NEW YORK (Reuters) - The U.S. Federal Reserve considered a range of actions to help a struggling economy at its August meeting, including the unprecedented step of tying the interest rate policy outlook to a specific unemployment level.
“It’s essentially they wanted to punt and put out a strong forward looking statement instead. It’s all a confidence game. If Bernanke and the Fed can get everybody on board to think that the economy is not in that bad a shape, people will still buy cars and houses.”
”The minutes from the August 9 FOMC meeting show that the decision to extend the September meeting to 2 days (announced by Bernanke at Jackson Hole) was taken on August 9, with the intention of discussing the potential costs and benefits of various potential tools to promote a stronger recovery. This suggests there is potential for that meeting to take further action beyond extending the forward guidance for low rates through mid 2013 as was taken at the August 9 meeting. The minutes show that while there were 3 dissenters to that decision, there were also others pushing for more. After Evans’ dovish remarks today, hopes for QE3 should be quite high, though this is just one of the tools that the FOMC will consider. Increasing the average maturity of the securities in the balance sheet is another option on the table.

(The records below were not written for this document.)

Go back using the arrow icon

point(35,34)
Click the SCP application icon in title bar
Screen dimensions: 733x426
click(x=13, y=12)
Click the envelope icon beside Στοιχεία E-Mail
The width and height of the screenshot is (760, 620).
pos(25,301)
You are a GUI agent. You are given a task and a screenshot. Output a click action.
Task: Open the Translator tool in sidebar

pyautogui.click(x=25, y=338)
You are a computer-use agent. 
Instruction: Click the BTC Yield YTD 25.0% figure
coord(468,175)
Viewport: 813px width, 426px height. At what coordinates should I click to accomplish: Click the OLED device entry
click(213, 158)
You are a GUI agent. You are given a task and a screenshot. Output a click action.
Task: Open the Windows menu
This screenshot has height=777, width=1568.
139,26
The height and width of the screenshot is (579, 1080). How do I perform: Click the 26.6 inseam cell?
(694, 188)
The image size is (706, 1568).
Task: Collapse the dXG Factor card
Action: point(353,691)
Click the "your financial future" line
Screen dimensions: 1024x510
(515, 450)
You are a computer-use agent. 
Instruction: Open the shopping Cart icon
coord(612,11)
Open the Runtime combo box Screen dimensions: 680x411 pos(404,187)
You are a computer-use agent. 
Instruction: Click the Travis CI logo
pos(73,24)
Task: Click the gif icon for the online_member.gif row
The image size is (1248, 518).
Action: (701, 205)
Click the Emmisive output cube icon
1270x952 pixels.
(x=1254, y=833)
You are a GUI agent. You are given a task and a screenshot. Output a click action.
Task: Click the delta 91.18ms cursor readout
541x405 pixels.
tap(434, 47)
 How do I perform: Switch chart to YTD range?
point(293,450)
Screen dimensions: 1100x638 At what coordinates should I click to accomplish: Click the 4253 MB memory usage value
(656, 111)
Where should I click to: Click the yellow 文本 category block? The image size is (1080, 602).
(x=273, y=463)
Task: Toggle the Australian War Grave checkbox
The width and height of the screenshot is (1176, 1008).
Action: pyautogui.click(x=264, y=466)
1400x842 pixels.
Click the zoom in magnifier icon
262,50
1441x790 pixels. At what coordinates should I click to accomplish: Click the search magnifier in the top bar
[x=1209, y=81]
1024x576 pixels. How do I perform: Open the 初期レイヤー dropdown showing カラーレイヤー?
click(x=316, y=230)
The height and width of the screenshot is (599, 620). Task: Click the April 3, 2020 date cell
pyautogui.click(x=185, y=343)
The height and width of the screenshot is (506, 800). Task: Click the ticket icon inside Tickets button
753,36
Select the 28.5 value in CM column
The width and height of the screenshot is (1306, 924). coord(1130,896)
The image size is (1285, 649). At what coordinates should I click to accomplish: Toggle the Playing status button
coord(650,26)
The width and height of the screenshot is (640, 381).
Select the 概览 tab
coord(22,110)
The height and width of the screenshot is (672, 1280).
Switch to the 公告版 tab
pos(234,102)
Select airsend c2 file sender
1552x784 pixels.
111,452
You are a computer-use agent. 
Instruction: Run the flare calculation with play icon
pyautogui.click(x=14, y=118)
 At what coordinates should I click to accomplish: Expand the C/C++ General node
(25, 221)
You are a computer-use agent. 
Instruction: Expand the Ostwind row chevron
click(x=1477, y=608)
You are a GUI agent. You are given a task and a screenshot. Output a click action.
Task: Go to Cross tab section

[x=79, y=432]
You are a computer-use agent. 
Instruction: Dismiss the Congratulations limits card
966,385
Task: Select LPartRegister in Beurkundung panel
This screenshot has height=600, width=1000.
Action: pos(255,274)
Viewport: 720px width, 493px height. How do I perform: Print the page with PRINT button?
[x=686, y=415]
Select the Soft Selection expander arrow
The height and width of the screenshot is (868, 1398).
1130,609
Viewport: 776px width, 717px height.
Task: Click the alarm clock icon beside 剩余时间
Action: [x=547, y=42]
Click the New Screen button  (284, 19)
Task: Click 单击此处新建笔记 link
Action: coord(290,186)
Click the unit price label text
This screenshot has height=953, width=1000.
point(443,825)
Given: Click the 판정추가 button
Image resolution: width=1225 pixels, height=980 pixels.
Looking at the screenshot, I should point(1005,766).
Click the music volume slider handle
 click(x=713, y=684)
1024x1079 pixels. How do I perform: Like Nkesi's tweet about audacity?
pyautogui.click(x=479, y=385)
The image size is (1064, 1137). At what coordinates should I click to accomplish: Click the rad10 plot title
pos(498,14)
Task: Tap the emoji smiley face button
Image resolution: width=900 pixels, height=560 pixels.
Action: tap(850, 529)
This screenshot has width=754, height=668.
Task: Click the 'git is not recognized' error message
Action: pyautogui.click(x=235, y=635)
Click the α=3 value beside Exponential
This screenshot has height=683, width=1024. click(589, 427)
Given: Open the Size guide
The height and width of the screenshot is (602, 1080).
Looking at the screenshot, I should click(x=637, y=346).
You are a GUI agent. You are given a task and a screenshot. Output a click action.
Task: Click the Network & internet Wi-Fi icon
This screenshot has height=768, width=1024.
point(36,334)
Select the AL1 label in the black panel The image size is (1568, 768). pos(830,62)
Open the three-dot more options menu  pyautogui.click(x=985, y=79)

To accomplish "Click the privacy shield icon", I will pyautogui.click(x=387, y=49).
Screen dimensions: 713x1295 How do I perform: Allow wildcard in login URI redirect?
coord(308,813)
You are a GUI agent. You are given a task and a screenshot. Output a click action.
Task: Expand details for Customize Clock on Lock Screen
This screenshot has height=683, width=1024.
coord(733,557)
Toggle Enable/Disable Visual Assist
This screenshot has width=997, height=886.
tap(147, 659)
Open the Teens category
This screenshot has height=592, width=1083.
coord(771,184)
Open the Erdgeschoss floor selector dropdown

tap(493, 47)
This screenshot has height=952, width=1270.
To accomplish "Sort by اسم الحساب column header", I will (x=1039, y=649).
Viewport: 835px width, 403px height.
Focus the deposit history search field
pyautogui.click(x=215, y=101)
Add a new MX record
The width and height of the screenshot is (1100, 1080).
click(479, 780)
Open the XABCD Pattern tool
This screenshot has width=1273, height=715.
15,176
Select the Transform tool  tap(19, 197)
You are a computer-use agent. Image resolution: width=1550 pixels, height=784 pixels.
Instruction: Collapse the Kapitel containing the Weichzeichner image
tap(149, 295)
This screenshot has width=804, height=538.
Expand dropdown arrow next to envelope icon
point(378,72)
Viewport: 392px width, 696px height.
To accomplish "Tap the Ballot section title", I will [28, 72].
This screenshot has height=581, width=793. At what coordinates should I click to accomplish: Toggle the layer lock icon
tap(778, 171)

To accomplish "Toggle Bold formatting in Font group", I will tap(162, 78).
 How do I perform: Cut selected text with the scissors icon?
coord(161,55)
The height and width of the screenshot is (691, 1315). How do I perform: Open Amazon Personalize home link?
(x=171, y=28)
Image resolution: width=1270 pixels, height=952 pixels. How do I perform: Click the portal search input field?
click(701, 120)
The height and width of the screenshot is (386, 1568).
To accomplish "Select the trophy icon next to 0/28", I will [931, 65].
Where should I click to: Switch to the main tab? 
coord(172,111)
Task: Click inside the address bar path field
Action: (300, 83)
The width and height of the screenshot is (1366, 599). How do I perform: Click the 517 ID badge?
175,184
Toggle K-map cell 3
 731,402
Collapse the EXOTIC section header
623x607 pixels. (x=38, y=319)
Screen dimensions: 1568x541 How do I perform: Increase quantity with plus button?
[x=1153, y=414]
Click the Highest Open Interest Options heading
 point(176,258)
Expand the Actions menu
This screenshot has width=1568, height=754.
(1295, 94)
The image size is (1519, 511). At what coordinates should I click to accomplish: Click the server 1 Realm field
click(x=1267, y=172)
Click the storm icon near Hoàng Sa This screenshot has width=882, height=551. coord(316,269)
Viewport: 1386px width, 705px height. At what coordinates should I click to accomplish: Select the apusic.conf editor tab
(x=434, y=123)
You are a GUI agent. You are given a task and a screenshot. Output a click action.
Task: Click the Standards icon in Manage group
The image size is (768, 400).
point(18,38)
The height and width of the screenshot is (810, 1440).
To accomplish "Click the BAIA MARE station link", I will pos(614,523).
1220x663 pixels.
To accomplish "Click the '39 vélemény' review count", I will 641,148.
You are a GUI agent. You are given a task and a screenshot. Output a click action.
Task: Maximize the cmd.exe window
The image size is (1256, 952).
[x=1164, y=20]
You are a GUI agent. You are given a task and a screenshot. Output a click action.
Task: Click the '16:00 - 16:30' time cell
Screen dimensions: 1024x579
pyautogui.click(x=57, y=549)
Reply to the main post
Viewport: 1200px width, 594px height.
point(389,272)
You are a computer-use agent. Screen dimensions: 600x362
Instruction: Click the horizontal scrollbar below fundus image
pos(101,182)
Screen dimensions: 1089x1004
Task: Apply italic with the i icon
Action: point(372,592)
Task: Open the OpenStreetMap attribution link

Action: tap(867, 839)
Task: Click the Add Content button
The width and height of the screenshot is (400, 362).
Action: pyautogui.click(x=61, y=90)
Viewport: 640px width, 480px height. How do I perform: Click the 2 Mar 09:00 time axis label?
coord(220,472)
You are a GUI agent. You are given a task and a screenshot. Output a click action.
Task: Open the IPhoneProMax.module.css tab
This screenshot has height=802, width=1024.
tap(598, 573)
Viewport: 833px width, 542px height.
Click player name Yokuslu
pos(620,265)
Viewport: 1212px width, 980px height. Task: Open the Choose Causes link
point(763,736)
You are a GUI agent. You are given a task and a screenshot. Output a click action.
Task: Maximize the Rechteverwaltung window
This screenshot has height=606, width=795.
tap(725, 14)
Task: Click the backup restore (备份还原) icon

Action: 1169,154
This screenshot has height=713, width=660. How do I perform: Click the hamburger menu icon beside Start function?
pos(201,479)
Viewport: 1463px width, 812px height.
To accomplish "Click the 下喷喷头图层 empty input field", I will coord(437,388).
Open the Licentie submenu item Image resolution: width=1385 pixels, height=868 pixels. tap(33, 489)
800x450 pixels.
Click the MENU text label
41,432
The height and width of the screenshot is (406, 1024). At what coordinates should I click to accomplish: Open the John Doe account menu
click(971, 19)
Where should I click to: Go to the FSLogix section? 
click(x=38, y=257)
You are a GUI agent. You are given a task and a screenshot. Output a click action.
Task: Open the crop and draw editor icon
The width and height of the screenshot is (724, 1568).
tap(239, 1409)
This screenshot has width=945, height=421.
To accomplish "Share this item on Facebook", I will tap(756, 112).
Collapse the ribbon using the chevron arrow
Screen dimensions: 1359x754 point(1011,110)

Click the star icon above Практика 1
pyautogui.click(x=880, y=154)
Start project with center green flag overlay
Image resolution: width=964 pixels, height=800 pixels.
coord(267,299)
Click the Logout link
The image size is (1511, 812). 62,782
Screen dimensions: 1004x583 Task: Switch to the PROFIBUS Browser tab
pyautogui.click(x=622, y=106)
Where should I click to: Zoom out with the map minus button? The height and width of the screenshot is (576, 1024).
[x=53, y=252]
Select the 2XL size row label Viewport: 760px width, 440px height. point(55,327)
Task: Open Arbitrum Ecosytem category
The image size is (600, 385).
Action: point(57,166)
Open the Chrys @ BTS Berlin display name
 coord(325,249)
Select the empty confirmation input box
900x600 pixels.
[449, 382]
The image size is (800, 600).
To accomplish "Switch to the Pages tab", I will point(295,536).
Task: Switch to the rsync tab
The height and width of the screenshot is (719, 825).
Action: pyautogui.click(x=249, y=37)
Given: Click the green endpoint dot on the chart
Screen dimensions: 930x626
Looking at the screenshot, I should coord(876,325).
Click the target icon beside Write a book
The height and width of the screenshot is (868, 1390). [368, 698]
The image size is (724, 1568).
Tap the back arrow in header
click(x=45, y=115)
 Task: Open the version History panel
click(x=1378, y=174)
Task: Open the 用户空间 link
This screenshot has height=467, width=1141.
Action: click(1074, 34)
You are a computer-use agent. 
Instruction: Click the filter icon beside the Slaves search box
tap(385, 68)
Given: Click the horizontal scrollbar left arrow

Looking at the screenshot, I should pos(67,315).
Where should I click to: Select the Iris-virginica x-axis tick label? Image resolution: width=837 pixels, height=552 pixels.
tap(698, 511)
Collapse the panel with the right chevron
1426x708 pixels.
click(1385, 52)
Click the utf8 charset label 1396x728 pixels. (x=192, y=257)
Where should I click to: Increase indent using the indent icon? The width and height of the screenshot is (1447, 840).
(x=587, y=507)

”Clearly reading the minutes, the Fed was having a discussion of the labor slack in the third quarter and what type of action to take. We are not convinced that will lead to a course of action next month, but it will be vigorously discussed. Still, it’s interesting to see the debate and what was captured in the minutes.
“I‘m not entirely sold a plan will come out of next month’s meeting, but you are not going to get a passive message no matter what.”
“This certainly will increase the expectations of additional easing measures at the September 20 meeting. Overall, the fact that more members wanted to take stronger action suggests the Fed will come up with additional measures. It’s slightly supportive for risk sentiment and we’re seeing a bit of a dollar sell-off but nothing dramatic. It’s still tough to get aggressive ahead of the nonfarm payrolls data Friday. Those will probably be a reminder of just how anemic the U.S. economy is, and there are a lot of people looking to sell on any risk rallies. Also, month-end positioning is having an effect. Some dollar strength today was due to month-end demand.”
“They’re dovish; they lean dovish. We knew that coming out of Jackson Hole. I think the employment number and the ISM number are going to tilt them in whatever direction they’re going to go. Thursday, Friday, employment and ISM, that will give them the mandate.”